WHAT YOU HAVE TO DO: Your answer should be the lines below from the one with "Polícia (597, 267)" to the one with "Entretenimento (502, 267)", both included, given again exactly and with nothing added.

----

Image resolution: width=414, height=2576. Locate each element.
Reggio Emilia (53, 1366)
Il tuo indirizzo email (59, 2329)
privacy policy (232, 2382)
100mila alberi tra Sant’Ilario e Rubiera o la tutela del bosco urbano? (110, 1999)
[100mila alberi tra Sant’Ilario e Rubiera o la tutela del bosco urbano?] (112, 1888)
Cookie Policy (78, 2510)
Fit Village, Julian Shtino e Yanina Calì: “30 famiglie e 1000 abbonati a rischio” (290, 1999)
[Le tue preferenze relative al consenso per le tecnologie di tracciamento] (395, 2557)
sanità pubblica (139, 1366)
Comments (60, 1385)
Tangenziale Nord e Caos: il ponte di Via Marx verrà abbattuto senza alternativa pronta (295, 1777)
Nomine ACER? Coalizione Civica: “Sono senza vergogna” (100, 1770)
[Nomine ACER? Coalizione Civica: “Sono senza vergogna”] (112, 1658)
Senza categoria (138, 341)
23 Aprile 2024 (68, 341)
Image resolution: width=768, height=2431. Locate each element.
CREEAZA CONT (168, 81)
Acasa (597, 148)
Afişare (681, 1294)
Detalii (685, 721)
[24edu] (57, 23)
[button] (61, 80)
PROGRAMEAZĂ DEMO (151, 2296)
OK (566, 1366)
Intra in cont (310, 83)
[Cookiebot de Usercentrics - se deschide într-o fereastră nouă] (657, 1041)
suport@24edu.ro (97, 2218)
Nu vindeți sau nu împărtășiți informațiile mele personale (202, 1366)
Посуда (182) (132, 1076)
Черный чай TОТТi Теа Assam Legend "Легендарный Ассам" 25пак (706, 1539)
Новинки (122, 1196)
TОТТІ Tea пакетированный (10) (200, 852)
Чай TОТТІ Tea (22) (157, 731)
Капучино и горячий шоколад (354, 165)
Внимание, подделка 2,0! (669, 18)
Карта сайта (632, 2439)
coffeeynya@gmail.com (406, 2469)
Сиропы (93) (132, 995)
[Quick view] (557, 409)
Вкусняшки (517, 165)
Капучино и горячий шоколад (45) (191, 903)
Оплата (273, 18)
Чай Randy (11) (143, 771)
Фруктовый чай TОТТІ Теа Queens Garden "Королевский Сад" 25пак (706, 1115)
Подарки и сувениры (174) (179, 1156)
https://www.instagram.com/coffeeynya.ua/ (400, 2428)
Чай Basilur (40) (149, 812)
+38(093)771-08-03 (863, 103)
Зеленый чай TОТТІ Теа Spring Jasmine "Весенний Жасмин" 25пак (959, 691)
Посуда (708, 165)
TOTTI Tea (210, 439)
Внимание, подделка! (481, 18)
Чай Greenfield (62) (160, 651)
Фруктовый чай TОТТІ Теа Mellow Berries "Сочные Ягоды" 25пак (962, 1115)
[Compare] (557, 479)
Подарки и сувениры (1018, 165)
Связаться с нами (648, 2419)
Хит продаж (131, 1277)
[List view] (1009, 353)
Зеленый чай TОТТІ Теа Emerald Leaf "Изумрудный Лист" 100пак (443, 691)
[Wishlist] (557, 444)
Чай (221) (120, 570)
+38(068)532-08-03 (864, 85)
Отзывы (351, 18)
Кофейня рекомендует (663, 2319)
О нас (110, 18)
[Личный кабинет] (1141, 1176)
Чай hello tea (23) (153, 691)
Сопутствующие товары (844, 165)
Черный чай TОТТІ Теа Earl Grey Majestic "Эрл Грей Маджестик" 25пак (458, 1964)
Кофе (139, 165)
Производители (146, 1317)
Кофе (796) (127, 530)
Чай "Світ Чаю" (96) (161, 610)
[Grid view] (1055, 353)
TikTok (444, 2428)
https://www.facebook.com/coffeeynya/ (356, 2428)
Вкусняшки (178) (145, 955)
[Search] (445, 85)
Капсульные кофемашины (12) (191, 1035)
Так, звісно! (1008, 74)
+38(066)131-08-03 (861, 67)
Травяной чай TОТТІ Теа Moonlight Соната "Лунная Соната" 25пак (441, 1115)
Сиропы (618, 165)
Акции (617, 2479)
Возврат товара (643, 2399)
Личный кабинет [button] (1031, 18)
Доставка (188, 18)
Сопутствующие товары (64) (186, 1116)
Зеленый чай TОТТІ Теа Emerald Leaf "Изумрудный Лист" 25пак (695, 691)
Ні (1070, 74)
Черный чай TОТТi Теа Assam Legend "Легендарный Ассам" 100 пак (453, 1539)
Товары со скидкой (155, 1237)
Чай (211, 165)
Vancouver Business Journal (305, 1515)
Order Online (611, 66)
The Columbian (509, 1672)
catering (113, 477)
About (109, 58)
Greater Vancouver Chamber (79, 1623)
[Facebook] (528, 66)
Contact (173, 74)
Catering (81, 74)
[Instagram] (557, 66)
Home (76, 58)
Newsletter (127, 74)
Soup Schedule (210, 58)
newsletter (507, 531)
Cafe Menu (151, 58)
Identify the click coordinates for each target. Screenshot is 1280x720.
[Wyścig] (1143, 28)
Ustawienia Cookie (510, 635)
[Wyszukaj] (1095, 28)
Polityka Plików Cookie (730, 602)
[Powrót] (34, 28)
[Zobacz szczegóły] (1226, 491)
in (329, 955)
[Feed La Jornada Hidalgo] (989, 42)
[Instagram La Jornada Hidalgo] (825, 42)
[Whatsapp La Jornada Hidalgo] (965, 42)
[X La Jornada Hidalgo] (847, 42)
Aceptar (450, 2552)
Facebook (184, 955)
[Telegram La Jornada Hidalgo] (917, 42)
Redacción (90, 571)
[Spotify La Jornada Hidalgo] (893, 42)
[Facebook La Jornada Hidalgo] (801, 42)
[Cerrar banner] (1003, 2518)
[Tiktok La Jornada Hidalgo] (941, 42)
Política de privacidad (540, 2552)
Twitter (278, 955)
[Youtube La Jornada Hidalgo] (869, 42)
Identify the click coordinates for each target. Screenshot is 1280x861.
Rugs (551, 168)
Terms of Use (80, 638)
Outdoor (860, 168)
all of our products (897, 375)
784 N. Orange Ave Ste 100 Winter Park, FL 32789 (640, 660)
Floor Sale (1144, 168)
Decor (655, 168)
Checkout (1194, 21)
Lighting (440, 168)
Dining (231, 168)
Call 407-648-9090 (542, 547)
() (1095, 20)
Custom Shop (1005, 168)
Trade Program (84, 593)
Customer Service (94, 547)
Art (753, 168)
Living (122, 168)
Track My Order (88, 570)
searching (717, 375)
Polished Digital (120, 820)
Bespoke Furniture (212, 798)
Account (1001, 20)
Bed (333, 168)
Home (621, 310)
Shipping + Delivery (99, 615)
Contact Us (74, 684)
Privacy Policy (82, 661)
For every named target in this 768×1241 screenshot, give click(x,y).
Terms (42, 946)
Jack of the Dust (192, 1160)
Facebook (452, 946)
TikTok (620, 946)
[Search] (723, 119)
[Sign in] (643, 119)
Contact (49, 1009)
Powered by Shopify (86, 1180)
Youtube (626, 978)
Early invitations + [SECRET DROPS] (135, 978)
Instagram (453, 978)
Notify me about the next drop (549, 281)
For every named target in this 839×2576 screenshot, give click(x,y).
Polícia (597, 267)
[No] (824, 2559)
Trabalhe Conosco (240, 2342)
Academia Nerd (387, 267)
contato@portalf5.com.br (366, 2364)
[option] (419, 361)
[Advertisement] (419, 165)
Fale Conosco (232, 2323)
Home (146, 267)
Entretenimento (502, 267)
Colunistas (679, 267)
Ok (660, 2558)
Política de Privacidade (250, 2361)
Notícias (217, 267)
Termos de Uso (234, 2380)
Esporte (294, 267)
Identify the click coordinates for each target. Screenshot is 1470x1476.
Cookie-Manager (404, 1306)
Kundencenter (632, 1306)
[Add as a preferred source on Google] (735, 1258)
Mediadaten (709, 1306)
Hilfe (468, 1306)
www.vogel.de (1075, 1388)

----

ANSWER BOX:
Polícia (597, 267)
[No] (824, 2559)
Trabalhe Conosco (240, 2342)
Academia Nerd (387, 267)
contato@portalf5.com.br (366, 2364)
[option] (419, 361)
[Advertisement] (419, 165)
Fale Conosco (232, 2323)
Home (146, 267)
Entretenimento (502, 267)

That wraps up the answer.